South African Zulu leader and key figure in helping end apartheid Mangosuthu Buthelezi has died at age 95.
Mangosuthu Buthelezi, a towering figure in South African politics and outspoken Zulu chief, has died at the age of 95.
During the racist apartheid regime, he founded the Zulu Inkatha [Freedom] party after becoming disillusioned with the African National Congress (ANC).
Thousands were killed in clashes between supporters of the two parties in the early 1990s.
But he was later welcomed back into the fold, serving as President Nelson Mandela’s minister of home affairs.
Chief Buthelezi was a shrewd but controversial politician, who disagreed with the ANC’s tactics of armed action against white-minority rule and trod a moderate path as leader of an ethnic-Zulu homeland.
He was opposed to international sanctions on South Africa, arguing that they would only harm the country’s black majority.
Buthelezi was a key figure in ending apartheid, not only as ancestral leader of the Zulu nation, the largest ethnic group in South Africa, but also as elected leader of the (at the time) KwaZulu bantustan homeland. Both he and his Inkatha Freedom Party were strongly pro-Western, pro-capitalist and anticommunist, as opposed to the ANC, who were unabashed allies of the South African Communist Party. The ANC itself was riddled with communist sympathizers, including Mandela’s wife Winnie, who was a real piece of work, and who advocated “necklacing” ANC’s political opponents by setting fire to gasoline-filled tires around their neck.
Despite this, Buthelezi insisted that Nelson Mandela’s release was a precondiction for a political solution in South Africa.
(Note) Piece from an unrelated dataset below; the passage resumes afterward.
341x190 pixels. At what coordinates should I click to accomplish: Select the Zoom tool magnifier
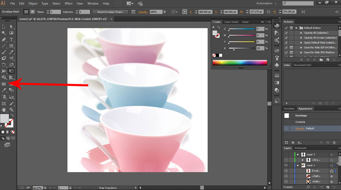pyautogui.click(x=12, y=109)
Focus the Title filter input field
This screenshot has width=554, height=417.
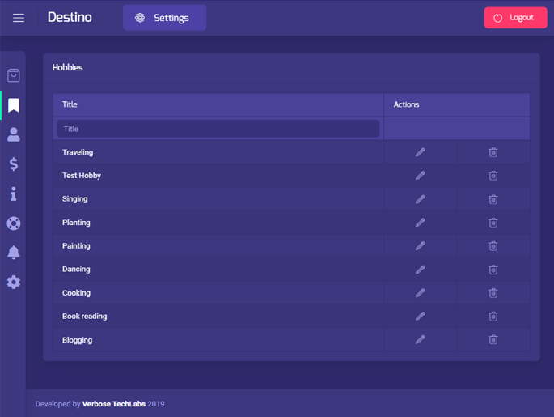(x=218, y=129)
For decades, the Soviet Union had been funding communist revolutionary organizations around the world, the economic strain of which was one of the many factors (along with communism’s horrible economic inefficiency and low oil prices) that forced Soviet leader Mikhail Gorbachev to institute perestroika and glasnost. Those dire economic straits meant the Soviets could no longer afford to fund their “franchise for totalitarianism” program for communist parties in Africa and elsewhere.
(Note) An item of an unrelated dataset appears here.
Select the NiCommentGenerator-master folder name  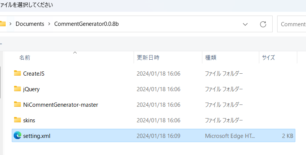pyautogui.click(x=60, y=104)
The combination of Soviet bankruptcy, Buthelezi’s insistence on a peaceful, democratic and capitalistic post-apartheid South Africa, Nelson Mandela’s moderation, and South African President F. W. de Klerk belief that apartheid was unsustainable all came together to allow South Africa a peaceful transition to majority rule.
For all the troubles South Africa has experienced over the last 40 years, it has fared far better than the like of Zimbabwe, Mozambique or Angola, and Buthelezi’s influence was a big factor in making South Africa’s transition a peaceful one.
I met Buthelezi at a 1987 Dallas-area conference put on by the Landrum Society, a conservative group founded (I think) by Dallas Morning News columnist William Murchison. Buthelezi struck me as a smart, dignified man.
In addition to his political work, he also got to play his own ancestor in the classic film Zulu. How cool is that?